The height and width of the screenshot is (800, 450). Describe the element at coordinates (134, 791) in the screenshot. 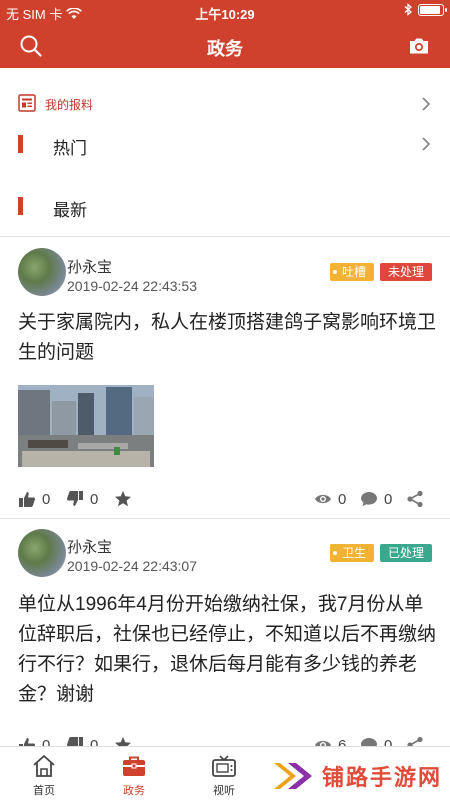

I see `tab-government-label: 政务` at that location.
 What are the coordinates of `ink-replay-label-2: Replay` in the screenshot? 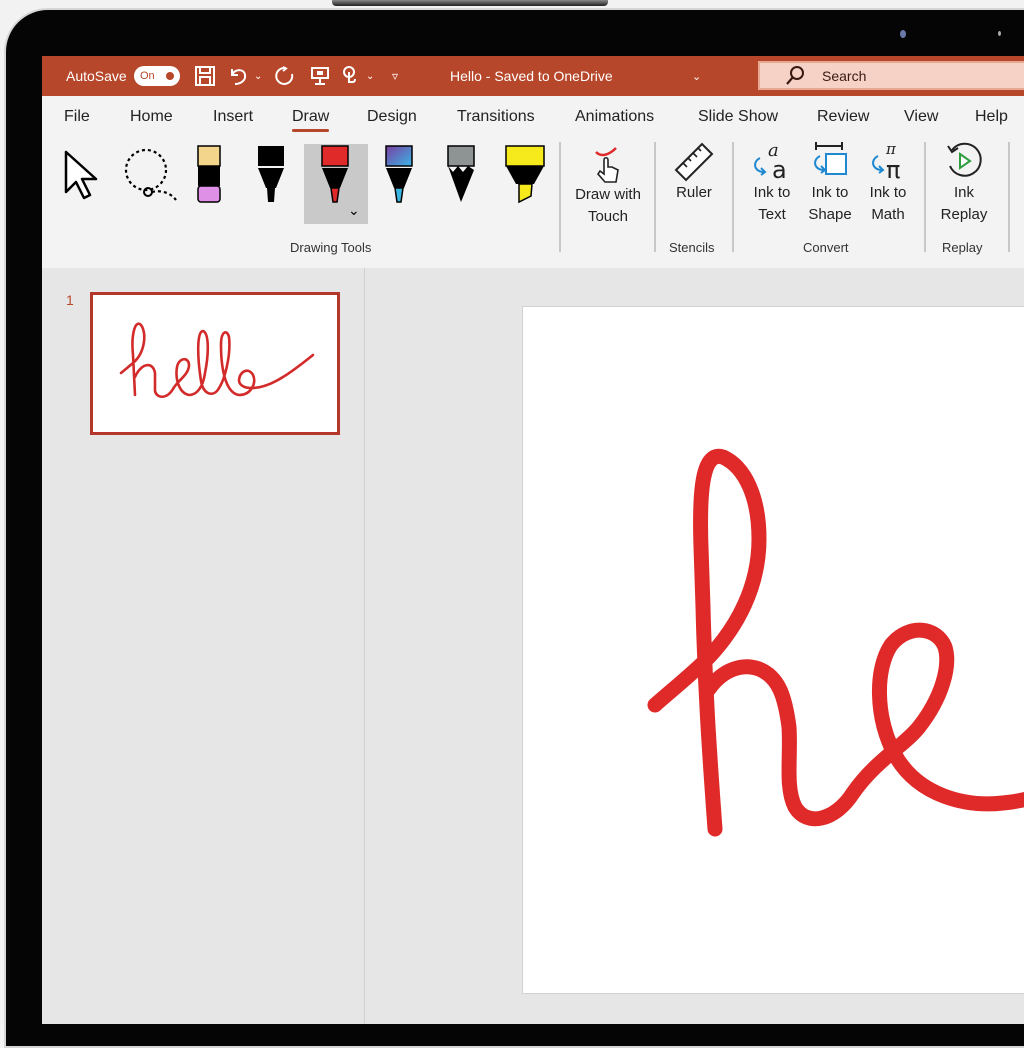 It's located at (964, 214).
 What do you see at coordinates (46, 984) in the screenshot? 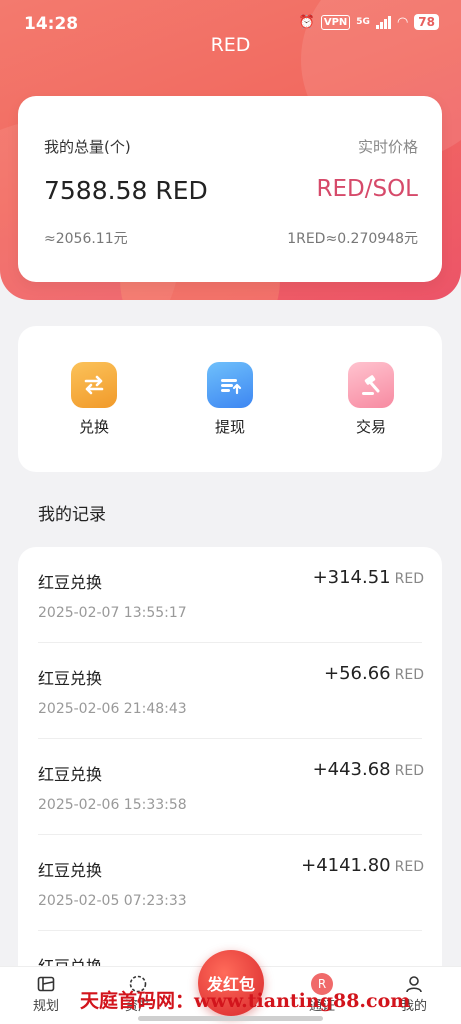
I see `map-icon` at bounding box center [46, 984].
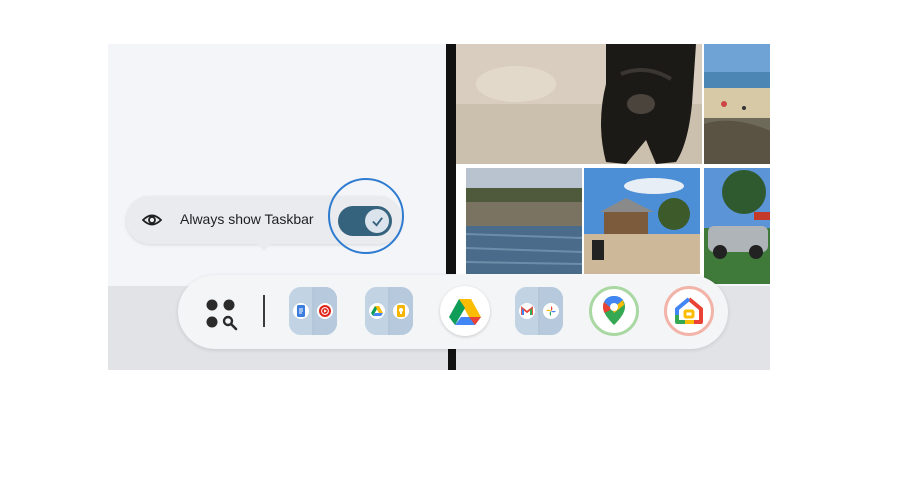  I want to click on photo-building, so click(642, 221).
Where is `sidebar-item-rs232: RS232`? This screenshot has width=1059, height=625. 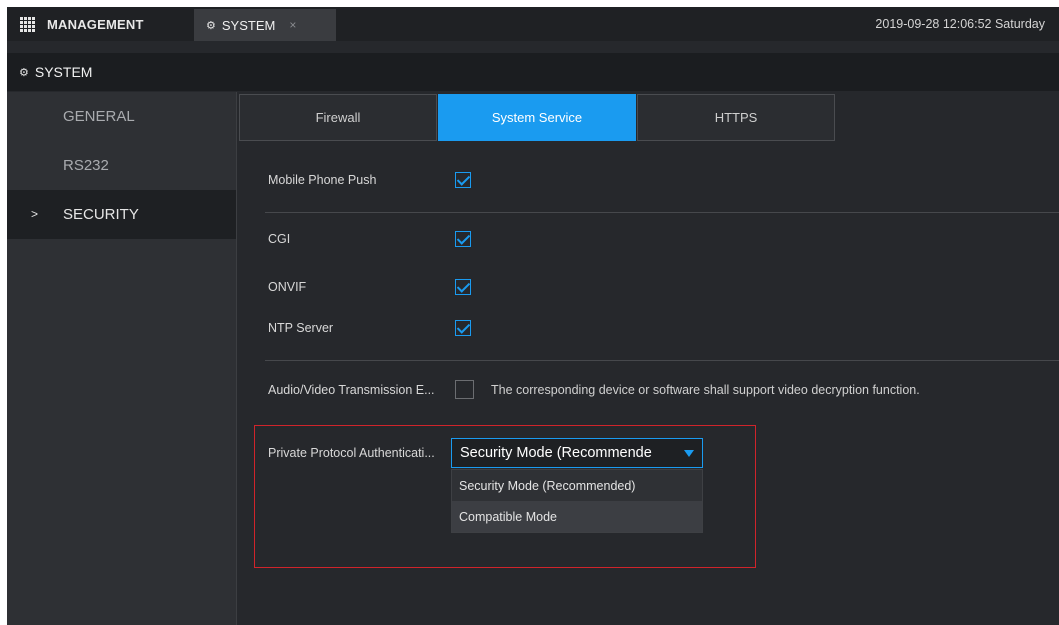 sidebar-item-rs232: RS232 is located at coordinates (122, 166).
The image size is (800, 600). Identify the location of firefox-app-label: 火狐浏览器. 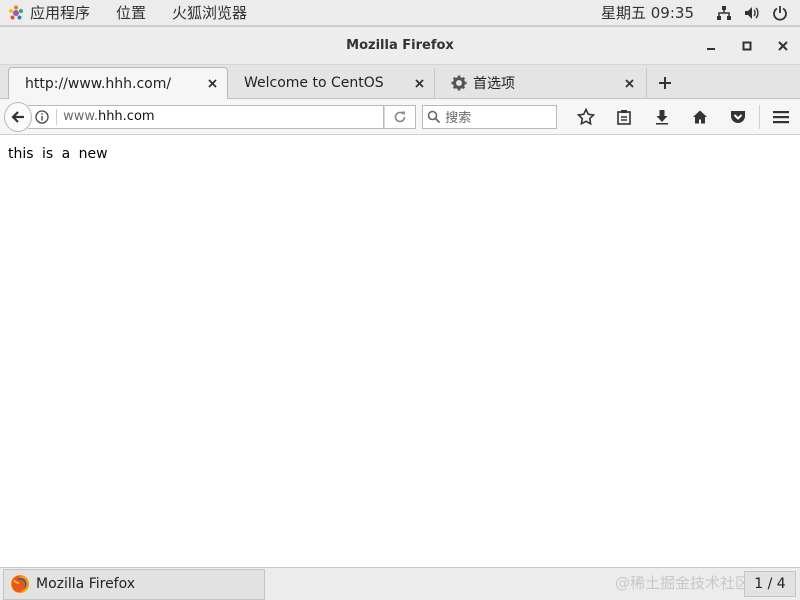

________

» Your task
Could you write out the rows from the start through the line containing "at that location.", swapping "Describe" for "Identify", leaving everything else unchanged and omitting the pictures?

» Your solution
The height and width of the screenshot is (800, 450). Identify the element at coordinates (134, 791) in the screenshot. 

I see `tab-government-label: 政务` at that location.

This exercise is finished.